> Ejercicio planteado 1
Responda brevemente estas preguntas sobre el texto acerca del fútbol y la literatura:
(a) ¿Qué zaguero de Osvaldo Soriano se menciona?
(b) ¿Qué golero de Roberto Fontanarrosa aparece y cómo se lo califica?
(c) Según el texto, ¿a qué es más afín la prensa del tercer milenio?
> Ejercicio planteado 2
Según el texto sobre el fútbol y la literatura, ¿por qué carecen de completitud los componentes de las dos categorías que menciona? Explíquelo en una a tres oraciones.
> Ejercicio planteado 3
Escriba la continuación del texto sobre el fútbol y la literatura a partir de su última oración.

> Extracto de la página
▽

Por Gustavo Calle
No muchos son los futbolistas que lograron trascender más allá de la inmanencia del verde césped al blanco luminoso o al beige reciclado del papel. Obdulio Varela, Diego Maradona, Lionel Messi, Johan Cruyff, Alfredo Di Stéfano y algunos pocos otros nombres más. Todos mundialistas, levantadores de copas recurrentes, en sus equipos y selecciones. Incluso, los más contemporáneos del verde césped y las blancas o recicladas páginas se elevaron por sobre sus posibilidades y llegaron al borde de provocar escandalosos episodios que promovieron la atención de esta mediocre prensa del tercer milenio, más afín a despertar una mera y amarillista curiosidad que el tratamiento profundo de las complejidades.
Ahora, ningún futbolista nacido en la literatura pudo demostrar en una cancha sus habilidades narradas en espléndidos relatos, libros o columnas de periódicos. Ni el recio zaguero Peregrino Fernández, del Gordo Osvaldo Soriano, o el conflictivo Lalita, el volador golero Marrapodi o las memorias del wing derecho, del Negro Roberto Fontanarrosa, sin ir más lejos, lograron que sus apellidos o motes sean vivados hasta la disfonía en una rimada melopea tribunera. Ni siquiera, junto a ellos, pudimos tomarnos una foto que luzca enhiesta en la pared de nuestra pieza o en la puerta de la heladera. Menos, conseguir un autógrafo retratado en una camiseta o un simple guiño cómplice en un pasar eventual – o no tanto- a sus lados.
Es decir, los componentes de ambas categorías mencionadas carecen de completitud. Unos, porque arribaron a las letras sólo por sus rutilantes consagraciones; los otros, porque fueron eyectados desde la literatura a nuestra mesa de luz, sin pisar fácticamente el área grande rival, o despejar de cabeza un córner envenenado ejecutado por el diez zurdo rival.
Permítaseme, entonces, caer seguramente victorioso a la vera del parnaso de la vanidad, pues este servidor, a través de algunas grafías entrelazadas, se encuentra convencido de ingresar desde el mismo momento en que inserte el punto final de este texto a los anales de la historia de la literatura del fútbol o del fútbol letrado. Y sólo por completar a un jugador de fútbol que no necesita de restallantes flashes ni de emitir frases como “andá pa´llá, bobo” o “la tenés atroden, seguila chupando”, para convertirse en el primero de esta especie.

△

> Extracto de la fuente
▽

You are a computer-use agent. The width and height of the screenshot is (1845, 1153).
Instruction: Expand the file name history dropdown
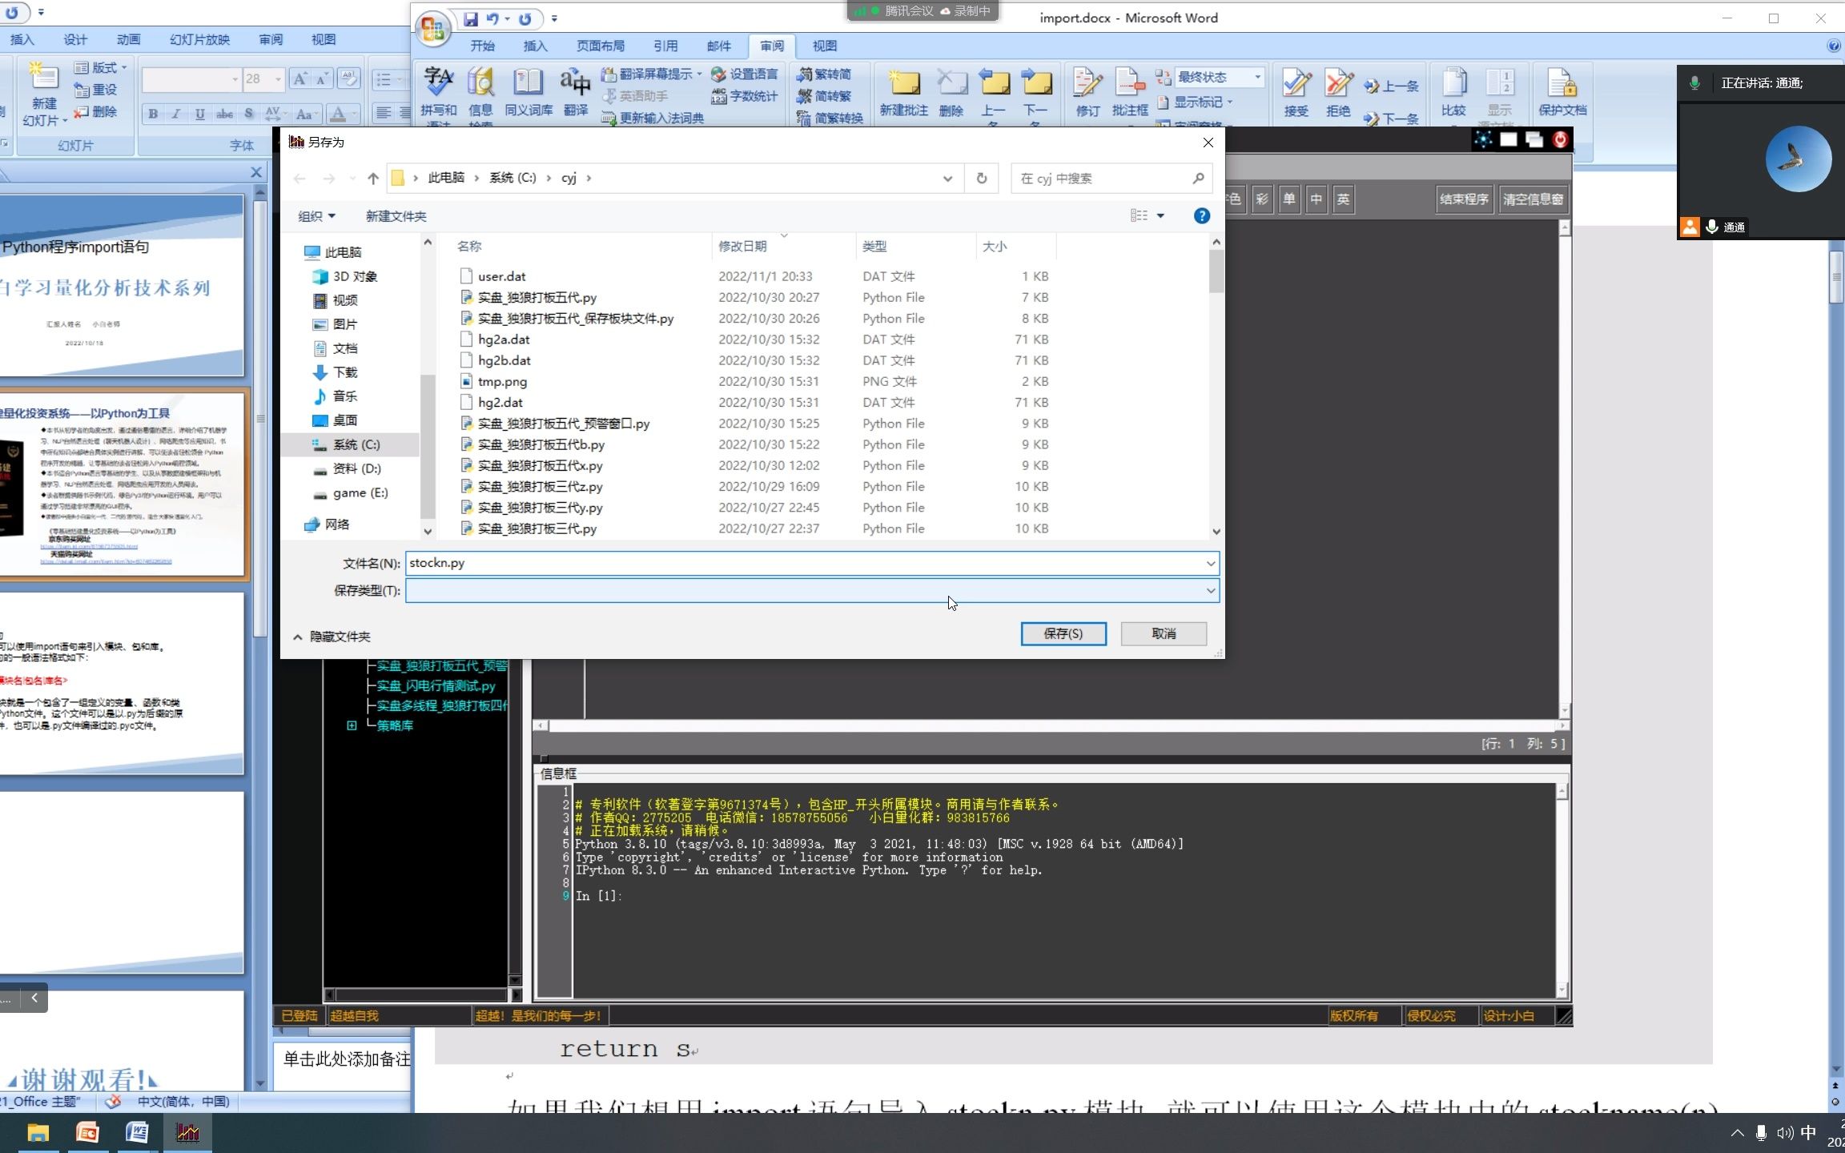(1210, 564)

△

> Resultado del ejercicio 1
(a) Peregrino Fernández, a quien se describe como un recio zaguero.
(b) Marrapodi, calificado como el volador golero.
(c) Es más afín a despertar una mera y amarillista curiosidad que al tratamiento profundo de las complejidades.

> Resultado del ejercicio 2
Los futbolistas reales llegaron a las letras solo por sus rutilantes consagraciones. Los futbolistas nacidos en la literatura pasaron de los libros a la mesa de luz del lector sin haber pisado de hecho el área grande rival ni haber despejado de cabeza un córner.

> Resultado del ejercicio 3
Si de volantes centrales hablamos, el Negro Jefe, Obdulio Varela, sería el blasón indiscutido en su puesto. Pero claro, a más de 70 años del Maracanazo no todos los de afuera son de palo. Hay uno que es de rica y honesta estirpe alfarera. El mismo que con barro y arcilla elaboró su mejor obra de arte: ponerse la cinco, y como si fuese poco la de Chaca, y merecer llamarse centrojás. Ese, a quien con sólo verlo, en la pisada de elección de jugadores en un partido de barrio ansiamos fracturarle el empeine a nuestro ocasional pisador, y no por una actitud antideportiva, sino por obtener la primacía de adelantarse en la composición del equipo. E inmediatamente luego de obtener la victoria en el medido juego del azar y las especulaciones del centímetro, gritar bien fuerte, mientras lo tomamos de un brazo y lo colocamos pegadito a nosotros: “¡Puchi!”. Pavada de apodo pa` un número 5. De ésos que te comen el medio y te incitan a la máxima atención de la lectura de una narración literaria.
Ese centrojás, centrojás, de ciencia- arte. Que sabe tanto acomodar el cuerpo para extirparle quirúrgicamente la pelota a un rival, cuanto ofrendar su apelativo, “Puchi”, para engalanar un escrito que enaltezca al fútbol como algo más que un deporte y revolverlo a su raíz de juego de ineluctable designio cultural.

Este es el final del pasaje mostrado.